This is Part III of Retail TouchPoints’ multi-part feature investigating trends and developments in social media analytics and the business intelligence the technique provides. This segment focuses on insights from two leading retailers, based on their current, real-world social media analytics applications. RTP’s June 19 newsletter will reveal similar insights from other retail leaders. The series will conclude in the July 10 newsletter with “Advice For Retailers,” offered by several of the analysts, vendors and retailers participating in this update.
If retailers want the consumer-to-brand relationship to be as strong as possible, it’s no wonder they’re intensifying their social media efforts, and the use of analytics that gauge their programs’ success.
In fact, social media sites generate the most consumer traffic outside of advertising for Bonobos, an online-only retailer of men’s apparel, according to Craig Elbert, VP of Analytics for the eTailer. “Our social outlets are the second-largest traffic drivers to our web site, so clearly we know there is significant success being generated by the social communities we are building, and our consumer-to-brand relationships are being strengthened by this traffic.”

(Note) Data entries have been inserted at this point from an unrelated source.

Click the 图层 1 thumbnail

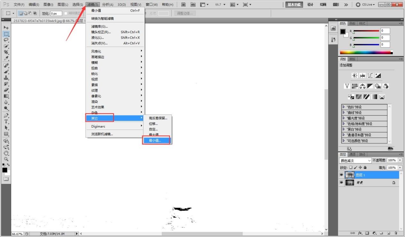click(350, 175)
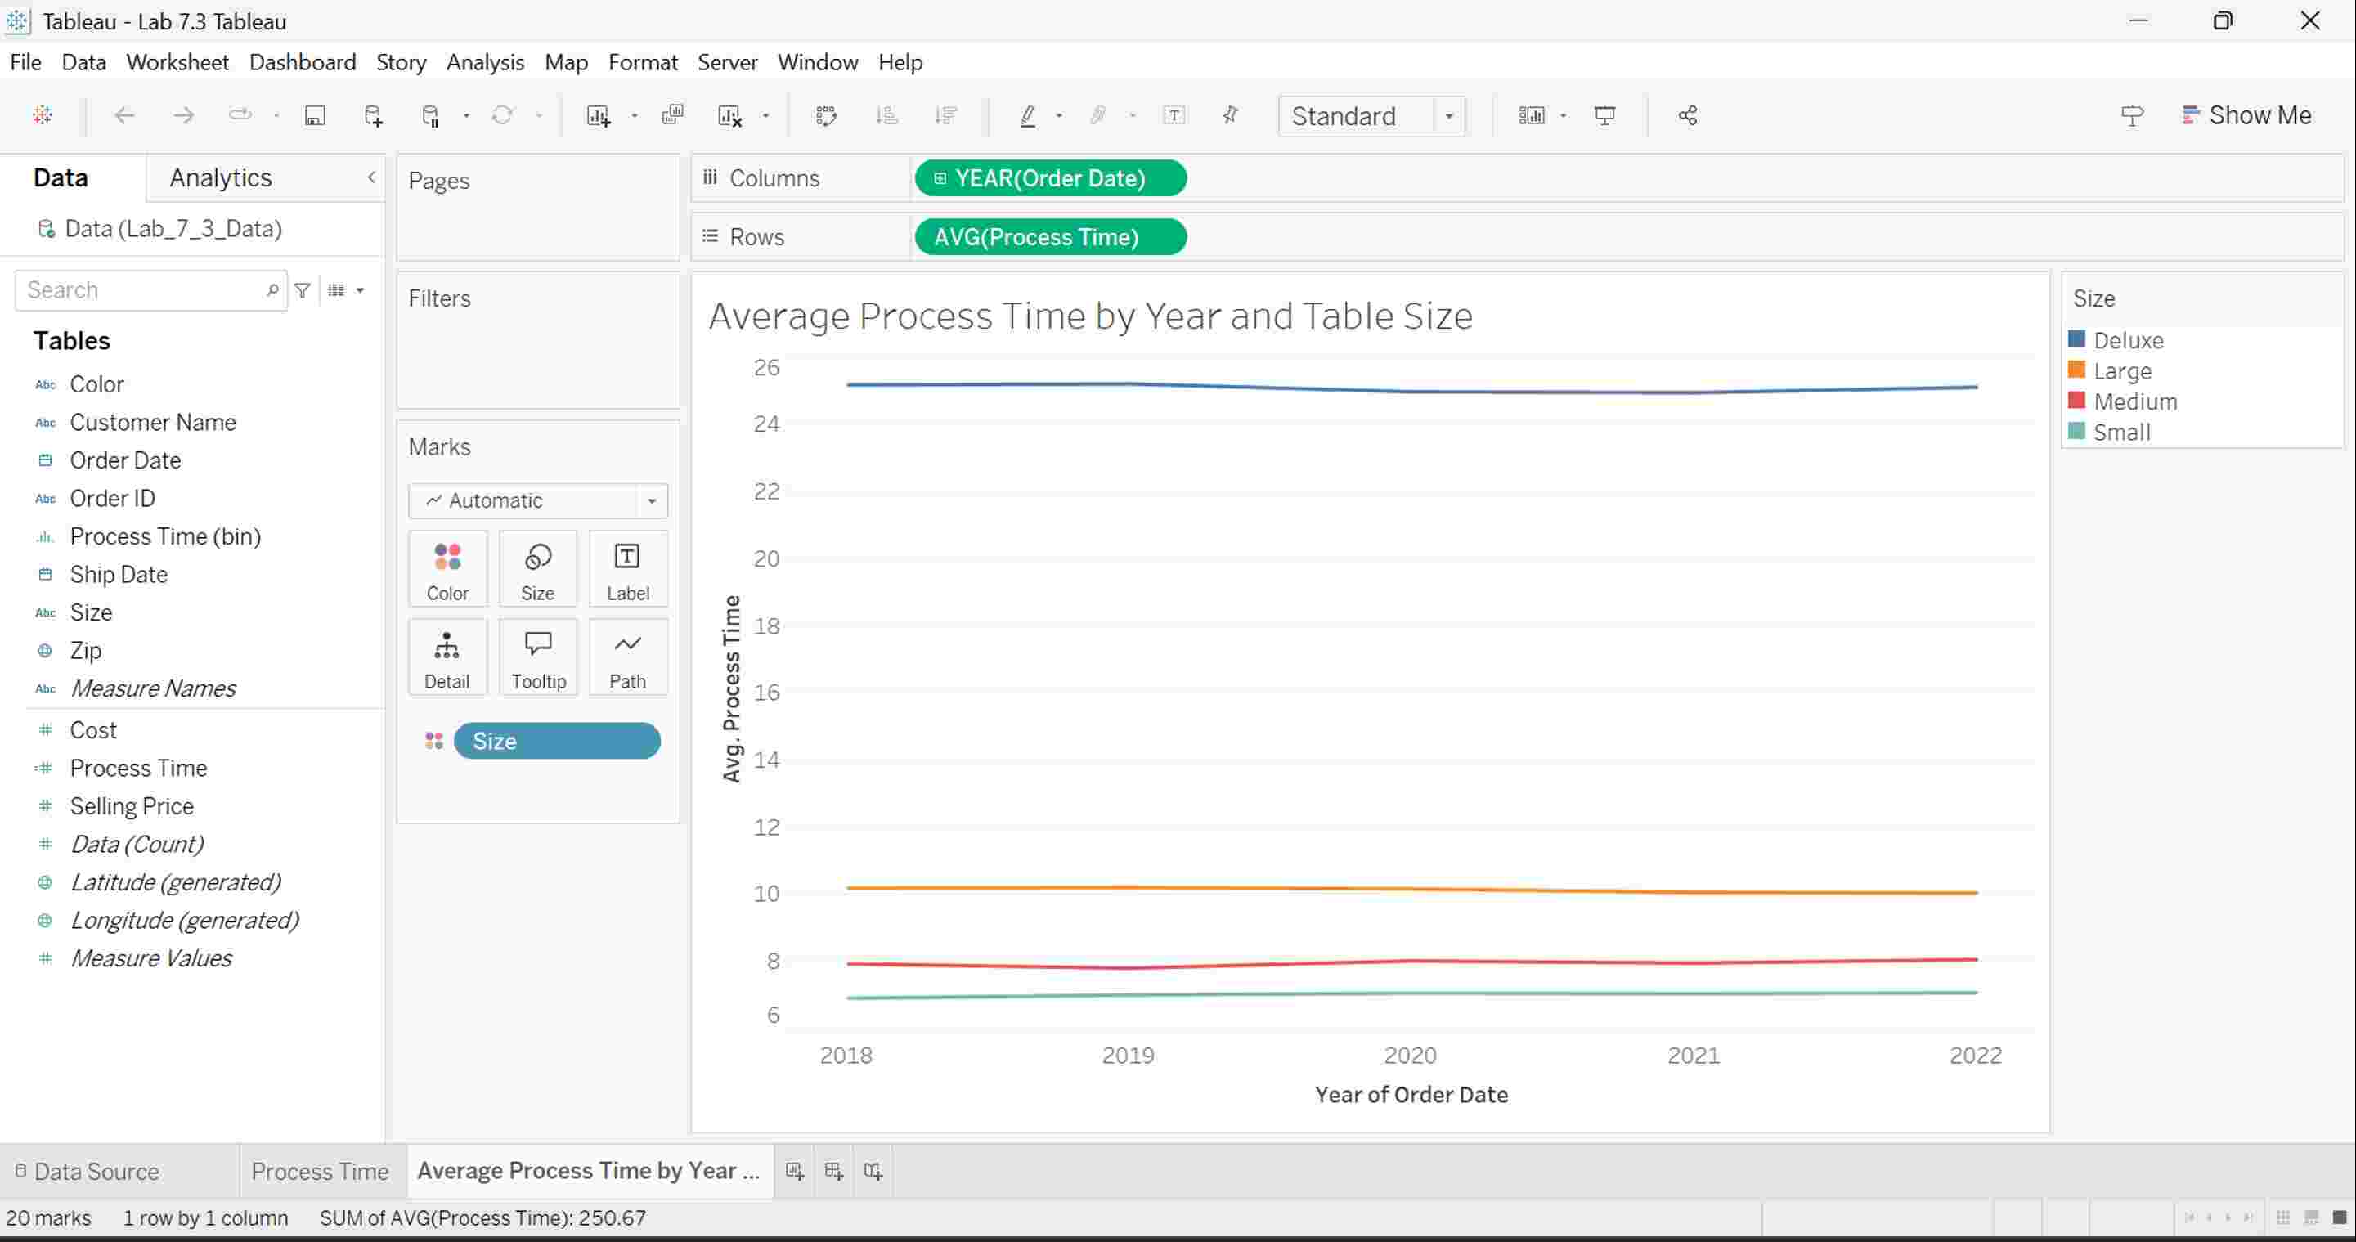
Task: Undo the last action
Action: (125, 115)
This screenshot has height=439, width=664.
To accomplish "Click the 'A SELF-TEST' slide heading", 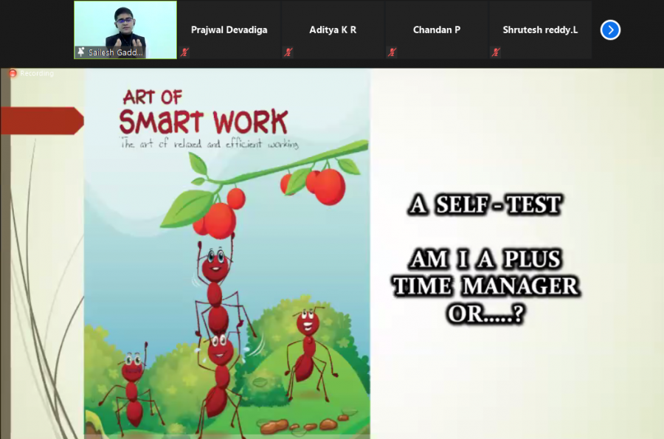I will point(485,205).
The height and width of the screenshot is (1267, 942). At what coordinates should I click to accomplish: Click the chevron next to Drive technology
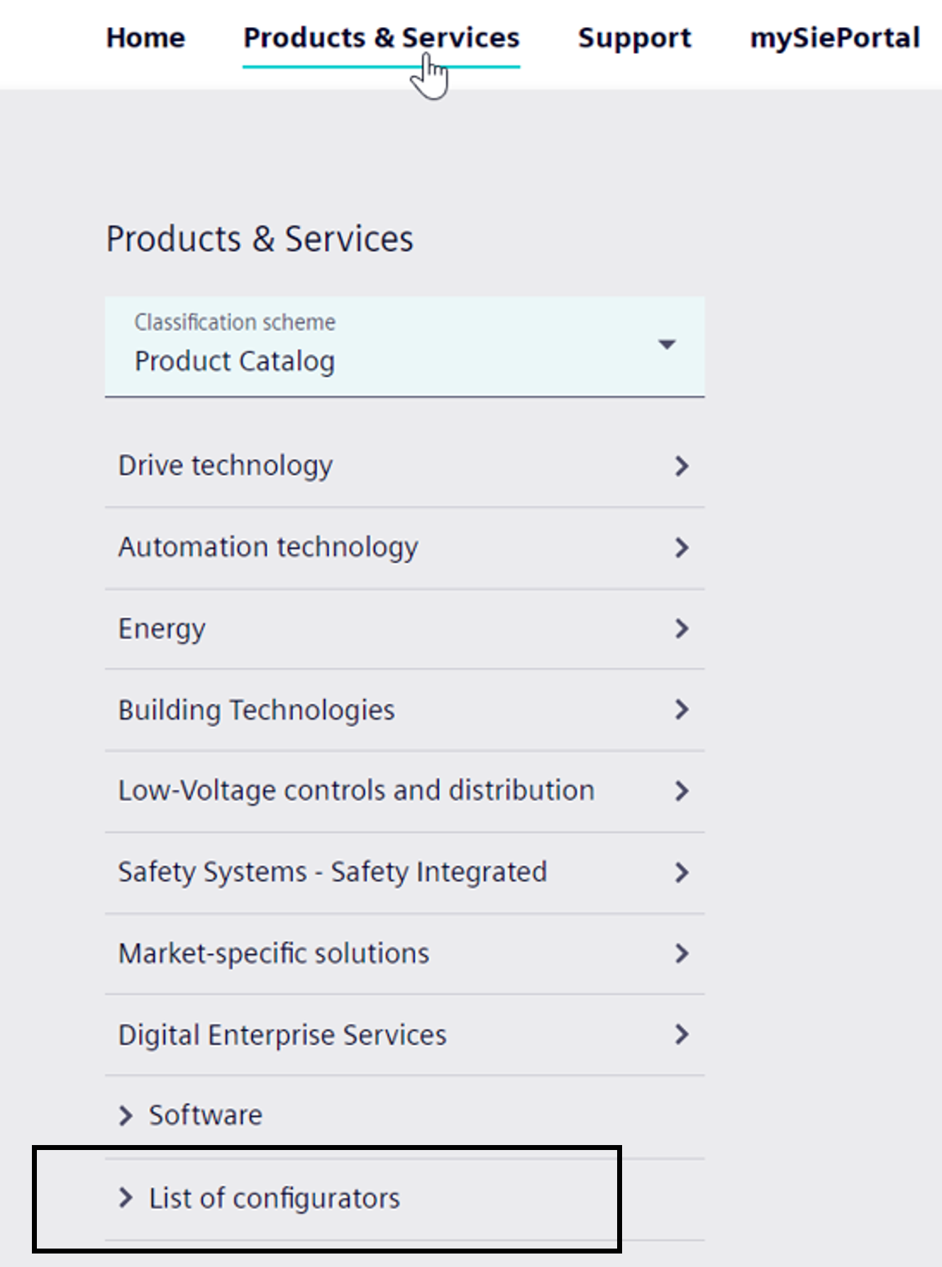click(682, 466)
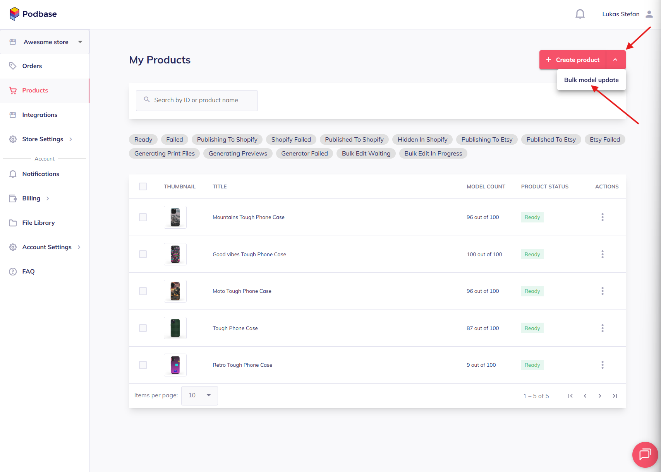Collapse the Create product arrow menu
661x472 pixels.
pos(615,60)
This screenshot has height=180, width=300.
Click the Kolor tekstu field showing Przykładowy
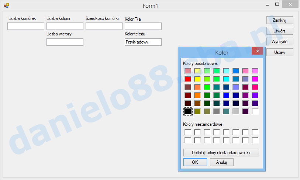coord(143,42)
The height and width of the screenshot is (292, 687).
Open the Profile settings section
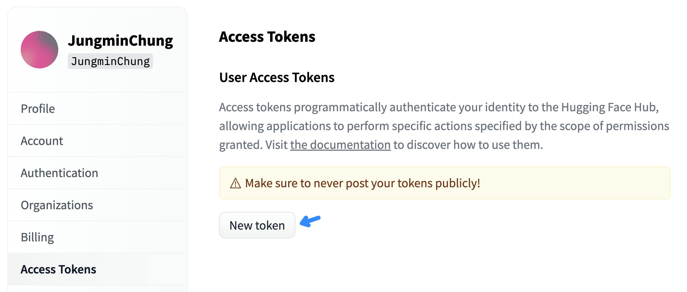click(x=98, y=109)
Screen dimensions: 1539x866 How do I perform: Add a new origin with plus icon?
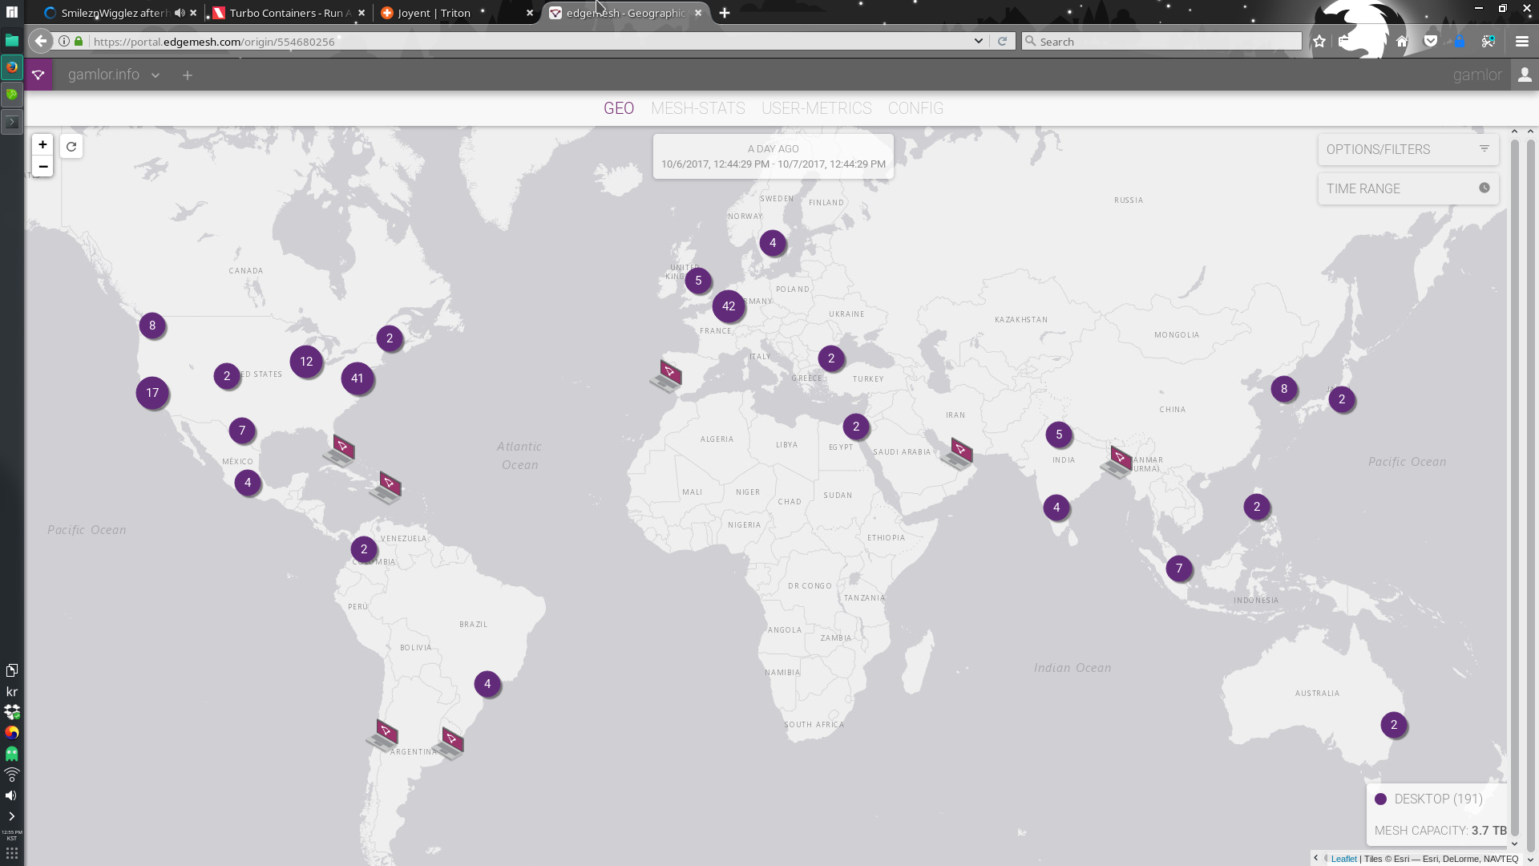click(188, 75)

But unlike many retailers that analyze social efforts to pinpoint straight ROI of one program, channel or content campaign over another, Bonobos is most concerned with level of engagement. “Our primary goal is not to blindly maximize the number of site visits from each social community,” Elbert told Retail TouchPoints. “By getting hung up on that, we might overlook the larger goal of our social media efforts, which is to engage and interact with our customers.
It’s an interesting balance: We’re a very data-driven organization, so we always want to understand the numbers of our business, including social efforts. But, more importantly, we want to humanize our brand within social media by connecting one-on–one with consumers, then speak to them, not at them, in a voice that is authentic, not pushy or salesy.”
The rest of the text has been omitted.